I learnt an interesting thing last week, the day after I had been working on some DVD Studio Pro subtitles. I had used Excel and BBedit (from barebones software) to do some find and replace operations in order to re-structure the subtitle file that was sent to a friend of mine. As it turned out my familiarity with Excel was good enough to get the file into the correct format, but there were still some bits and pieces that needed tidying up manually. With several hundred lines of sub title to work through that was always going to be a challenge, so I stopped at that point. The subtitle would import into DVD Studio Pro fine, and so I felt reasonably OK that the job was close enough to allow my friend to finish it off without too much trouble.
I mentioned the struggle I had with this to my colleague Alex Blanc, and he suggested I used ‘Grep’. Now, I have seen the checkbox in BBEdit’s ‘find and replace’ dialogue, and I had a vague idea that it worked with regular expressions, but I had not taken the time to read up on it or try it out. I was, in fact, completely in the dark.
Which is a reasonable place to be, for a lot of the time, when it comes to really geeky things!
However, Alex went to work on instructing me about how to use Grep. It turns out to be a really flexible language which has a small instruction set that you can adapt and use to do very intricate find and replace routines. For example, in the entry about DVD Studio Pro subtitles (a couple earlier than this one) you’ll see that the file format was all wrong. There was a full stop towards the end of the timecode that should have been a colon, but I couldn’t simply use find and replace to change all full stops to colons because there were also full stops within the subtitles themselves. However, using Grep you can write a command that looks for specific instances of full stops nestling between digits, and you can be pretty explicit about the string of digits before and after the full stops that you want to replace.

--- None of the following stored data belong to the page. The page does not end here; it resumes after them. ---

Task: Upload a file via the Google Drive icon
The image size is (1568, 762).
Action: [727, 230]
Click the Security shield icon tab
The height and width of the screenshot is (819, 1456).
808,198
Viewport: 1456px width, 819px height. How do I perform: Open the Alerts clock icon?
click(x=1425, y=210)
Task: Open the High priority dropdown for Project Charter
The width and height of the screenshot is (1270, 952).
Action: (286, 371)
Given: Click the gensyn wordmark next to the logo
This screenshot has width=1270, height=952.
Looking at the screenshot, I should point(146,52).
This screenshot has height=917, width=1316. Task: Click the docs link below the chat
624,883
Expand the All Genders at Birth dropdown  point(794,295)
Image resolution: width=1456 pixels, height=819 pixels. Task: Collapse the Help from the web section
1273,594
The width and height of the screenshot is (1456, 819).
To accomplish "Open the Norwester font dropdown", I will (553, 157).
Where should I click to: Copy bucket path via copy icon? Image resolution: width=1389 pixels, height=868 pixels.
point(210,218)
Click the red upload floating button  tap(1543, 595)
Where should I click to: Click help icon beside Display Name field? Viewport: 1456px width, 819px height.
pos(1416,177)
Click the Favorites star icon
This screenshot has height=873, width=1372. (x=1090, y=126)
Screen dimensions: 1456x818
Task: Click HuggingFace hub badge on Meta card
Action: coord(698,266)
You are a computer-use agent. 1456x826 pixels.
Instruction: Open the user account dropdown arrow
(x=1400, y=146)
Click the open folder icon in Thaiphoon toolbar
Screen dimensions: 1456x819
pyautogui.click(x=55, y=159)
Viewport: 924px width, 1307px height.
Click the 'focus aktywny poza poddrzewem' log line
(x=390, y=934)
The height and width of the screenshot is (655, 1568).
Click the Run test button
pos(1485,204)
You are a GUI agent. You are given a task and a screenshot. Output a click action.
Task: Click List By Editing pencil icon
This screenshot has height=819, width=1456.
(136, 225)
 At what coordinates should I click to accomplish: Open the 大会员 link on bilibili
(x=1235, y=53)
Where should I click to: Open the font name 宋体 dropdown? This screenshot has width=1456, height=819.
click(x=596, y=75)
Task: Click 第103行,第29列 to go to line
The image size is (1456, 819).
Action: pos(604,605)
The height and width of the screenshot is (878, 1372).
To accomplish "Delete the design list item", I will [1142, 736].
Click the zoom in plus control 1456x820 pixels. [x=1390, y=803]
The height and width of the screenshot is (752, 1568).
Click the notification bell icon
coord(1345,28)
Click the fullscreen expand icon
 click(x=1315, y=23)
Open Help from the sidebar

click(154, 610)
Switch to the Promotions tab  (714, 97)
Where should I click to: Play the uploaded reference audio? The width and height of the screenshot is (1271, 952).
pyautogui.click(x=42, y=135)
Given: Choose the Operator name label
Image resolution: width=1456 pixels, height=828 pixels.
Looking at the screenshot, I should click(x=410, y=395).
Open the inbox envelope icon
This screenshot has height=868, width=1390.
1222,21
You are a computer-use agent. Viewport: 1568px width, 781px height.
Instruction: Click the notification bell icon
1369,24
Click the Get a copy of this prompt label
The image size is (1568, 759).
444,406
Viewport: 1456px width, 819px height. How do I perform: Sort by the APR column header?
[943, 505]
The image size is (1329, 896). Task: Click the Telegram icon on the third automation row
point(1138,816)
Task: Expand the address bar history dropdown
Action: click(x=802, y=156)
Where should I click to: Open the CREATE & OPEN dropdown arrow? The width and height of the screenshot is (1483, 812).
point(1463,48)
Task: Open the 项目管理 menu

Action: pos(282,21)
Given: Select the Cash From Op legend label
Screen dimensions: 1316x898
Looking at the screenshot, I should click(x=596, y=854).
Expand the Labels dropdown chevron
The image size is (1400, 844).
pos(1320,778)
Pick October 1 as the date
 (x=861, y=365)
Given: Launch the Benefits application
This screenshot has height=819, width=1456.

When complete, the search field in BBedit looks a bit odd, using strings like this:
^\s\d{1,3}:\s(\d{2}:\d{2}:\d{2})\.(\d{2})\s(\d{2}:\d{2}:\d{2})\.(\d{2})\s*\r\s*(.+)$
But when you understand what it is saying you can really get a lot out of it. Each character in that string represents a different command. For example ‘^\s’ is looking for a space character, ‘\d’ looks for a digit and the curly braces give the search criteria for the digits. Reading along that line then the function is going to look for a series of digits followed by a colon, then followed by a space and then another distinct series of digits (notice how the distinct set are held in parentheses) ending with a full stop and then another two digits…. and so it goes on.
What that string is doing is describing the general format of the incorrect timecode from the subtitle file and setting up sections that we can rely on when replacing the content.
Now, Alex is particularly gifted with this stuff, in my opinion, and can see the way through a lot of the code like he was part of the Matrix. I, on the other hand, tend to need time to go through it all slowly after being shown it so that I can then begin to understand it in my own time. I think it’s an age thing…
Anyway, Alex had written the Grep string in less than ten minutes, having tried a couple of versions first to get it working. The end result was that in about ten minutes, using only BBEdit, Alex had re-structured the subtitle file perfectly – mine still had issues that needed sorting out manually.
I’m not sure what message this gives me, really. I am now reading through the Grep manual that comes with BBEdit and it makes a lot of sense. It can do ‘If:Then’ type structures and you can nest commands quite deep. This gives it a lot of power and more flexibility than you can get by using Excel alone. Those of you reading this who are quietly chuckling away because you have been using Grep in Linux or Unix installations should share a bit of that knowledge… it really is a very useful tool, if slightly arcane to get to grips with!